In a month it will be green here. There will be rivers, ponds, puddles. Deadly cobras will part the grass side by side with three-step adders and the crested lizard called tomorrow-never-comes. Duikers will appear, skirting from shade to shade. Pangolins, guibas, caracals and chamas. Wood storks, gaunt as refugees, secretary birds with their ragged braids and hawk’s legs and partiality for cold-blooded lunches. Addax, puku, eland and oribi. Aoudads, korins, mhorrs and mambas. Hartebeests. Wild asses. Rats the size of piglets. .
But for now, it’s pretty bleak. And dry. So dry the saddles crack with a groan, hairs fall like leaves, a stream of urine evaporates in mid-arc. This is where the business of exploring gets down to the nitty-gritty.
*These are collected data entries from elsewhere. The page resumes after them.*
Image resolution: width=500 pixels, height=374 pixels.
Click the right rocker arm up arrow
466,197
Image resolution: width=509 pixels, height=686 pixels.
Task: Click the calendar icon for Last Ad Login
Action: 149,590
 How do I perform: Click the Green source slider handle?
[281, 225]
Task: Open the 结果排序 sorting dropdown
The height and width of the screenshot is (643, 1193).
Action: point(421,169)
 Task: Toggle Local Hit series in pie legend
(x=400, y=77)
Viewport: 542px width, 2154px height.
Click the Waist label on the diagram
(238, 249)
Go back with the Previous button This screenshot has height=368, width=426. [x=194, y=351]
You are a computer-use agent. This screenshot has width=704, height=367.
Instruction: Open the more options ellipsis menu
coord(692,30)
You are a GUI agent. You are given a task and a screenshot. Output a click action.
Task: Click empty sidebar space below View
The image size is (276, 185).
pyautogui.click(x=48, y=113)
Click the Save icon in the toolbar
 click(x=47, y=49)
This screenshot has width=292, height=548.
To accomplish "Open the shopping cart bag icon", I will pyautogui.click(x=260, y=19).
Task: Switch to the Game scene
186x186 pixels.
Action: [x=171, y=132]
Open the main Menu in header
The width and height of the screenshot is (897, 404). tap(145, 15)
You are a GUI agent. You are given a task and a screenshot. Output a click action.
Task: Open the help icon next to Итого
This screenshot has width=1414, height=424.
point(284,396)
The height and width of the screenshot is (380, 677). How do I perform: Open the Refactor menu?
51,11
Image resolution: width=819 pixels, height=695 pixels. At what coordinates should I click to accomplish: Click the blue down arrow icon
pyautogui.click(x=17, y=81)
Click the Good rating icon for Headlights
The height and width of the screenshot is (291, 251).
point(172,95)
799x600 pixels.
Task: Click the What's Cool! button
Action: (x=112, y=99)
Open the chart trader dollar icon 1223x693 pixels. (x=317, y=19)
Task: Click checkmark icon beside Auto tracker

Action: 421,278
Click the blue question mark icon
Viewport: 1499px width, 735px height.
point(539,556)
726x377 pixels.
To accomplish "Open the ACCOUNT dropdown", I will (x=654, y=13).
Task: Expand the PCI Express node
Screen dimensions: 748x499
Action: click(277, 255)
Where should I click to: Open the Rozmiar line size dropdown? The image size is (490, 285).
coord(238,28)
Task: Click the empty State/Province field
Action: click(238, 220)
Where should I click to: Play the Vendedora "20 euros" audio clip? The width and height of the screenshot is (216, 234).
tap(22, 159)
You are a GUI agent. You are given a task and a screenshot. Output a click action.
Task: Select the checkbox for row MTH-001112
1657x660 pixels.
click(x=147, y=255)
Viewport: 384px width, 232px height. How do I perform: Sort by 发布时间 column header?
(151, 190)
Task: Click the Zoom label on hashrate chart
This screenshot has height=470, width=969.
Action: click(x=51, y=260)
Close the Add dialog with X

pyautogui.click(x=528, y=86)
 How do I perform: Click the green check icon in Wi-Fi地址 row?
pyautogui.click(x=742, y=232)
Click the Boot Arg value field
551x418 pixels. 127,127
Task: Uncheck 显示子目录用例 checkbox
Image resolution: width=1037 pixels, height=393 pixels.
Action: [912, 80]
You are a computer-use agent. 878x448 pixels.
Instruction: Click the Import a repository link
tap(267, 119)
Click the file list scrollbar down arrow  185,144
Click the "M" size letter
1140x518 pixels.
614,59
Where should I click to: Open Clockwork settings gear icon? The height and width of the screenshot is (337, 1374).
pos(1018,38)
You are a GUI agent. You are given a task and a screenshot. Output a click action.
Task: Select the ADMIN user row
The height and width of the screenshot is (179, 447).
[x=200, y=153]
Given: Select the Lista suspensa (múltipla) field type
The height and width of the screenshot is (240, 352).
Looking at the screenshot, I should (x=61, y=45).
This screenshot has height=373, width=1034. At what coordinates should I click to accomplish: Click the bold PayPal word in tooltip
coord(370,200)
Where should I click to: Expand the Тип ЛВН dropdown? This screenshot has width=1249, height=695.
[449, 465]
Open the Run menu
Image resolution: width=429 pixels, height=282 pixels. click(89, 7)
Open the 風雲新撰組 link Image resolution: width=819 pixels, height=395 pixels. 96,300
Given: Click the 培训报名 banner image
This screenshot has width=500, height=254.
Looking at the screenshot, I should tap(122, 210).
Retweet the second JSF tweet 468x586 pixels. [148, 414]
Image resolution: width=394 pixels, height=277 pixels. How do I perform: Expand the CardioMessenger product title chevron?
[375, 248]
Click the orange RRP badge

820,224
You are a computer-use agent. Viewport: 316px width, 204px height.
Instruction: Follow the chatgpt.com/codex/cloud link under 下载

Sitting at the foot of the big mahogany table in St. Alban’s Tavern and gazing up into the rapt, florid and bewhiskered faces of the African Association, the explorer never dreamed it would be like this — so confused, so demeaning. And so hot. He had pictured himself astride a handsome mount, his coat pressed and linen snowy, leading a group of local wogs and half-wits and kings to the verdant banks of the river of legend. Yet here he is, not at the head, but somewhere toward the rear of the serpentine queue wending its way through all this parch, a prisoner for all intents and purposes, his horse wheezing and farting, his underwear binding at the crotch. Is there no sense of proportion in the world?
Half a mile ahead, spatters of white and black, Ali and Dassoud undulate over the plain on their chargers. The two hundred members of the elite cavalry, mounted on equine panthers and lions, fan out behind them for nearly a mile. Some of the younger and more enthusiastic horsemen make forays into the scrub to run down the occasional monitor or skink, lop a bush here, a succulent there. For the others, despite the heat, the whole thing is nothing more than a party on the hoof. They’re busy passing pipes and guerbas , telling dirty tales about camels and veils and virgins, jolting the solemn hills with explosions of laughter.